Already, pro-interventionist critics have noted the wider strategic implications of such a policy change: Michael Young notes:

[It] puts the Saudis and Turks on the spot, as they are the ones who will have to convince the opposition to go along with a negotiating process that sets no timetable for Assad's exit ... [Neither] country [has] much of a choice, since any obstruction will be portrayed as undermining a settlement and aiding the jihadists. That is precisely why the Saudis took the lead in establishing an anti-ISIS Muslim coalition this week.

Equally, the logic of finally coming to the decision that Russia can be a partner in Syria would imply at least a partial rethink of the notion that Putin must be cornered and made to look weak. That, at least, is the logic. But as the doyen of America's Russia specialists, Stephen Cohen, has noted, there is absolutely no support for détente with Russia, either in official Washington or in American think tanks. Cohen remarks that this state of hostility is worse than during the Cold War, when at least there was some support for détente.

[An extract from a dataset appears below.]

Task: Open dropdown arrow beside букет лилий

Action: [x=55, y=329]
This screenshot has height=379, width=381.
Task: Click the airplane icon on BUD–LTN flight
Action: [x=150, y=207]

Of course, the caveat emptor in all this is that Obama is subject to pressures within the U.S. (and from Gulf lobbyists). He has been able to walk back several attempts to engage America more fully in regime change in Damascus, but this shift will require him to be proactive, to put political capital on the table by persuading Congress to support any political settlement that may emerge. It is one thing to quietly frustrate plans for a no-fly zone through administrative passivity. It is another altogether to go out and campaign for a Syria policy which will see Assad remaining in his palace.

Will he -- can he -- make that step?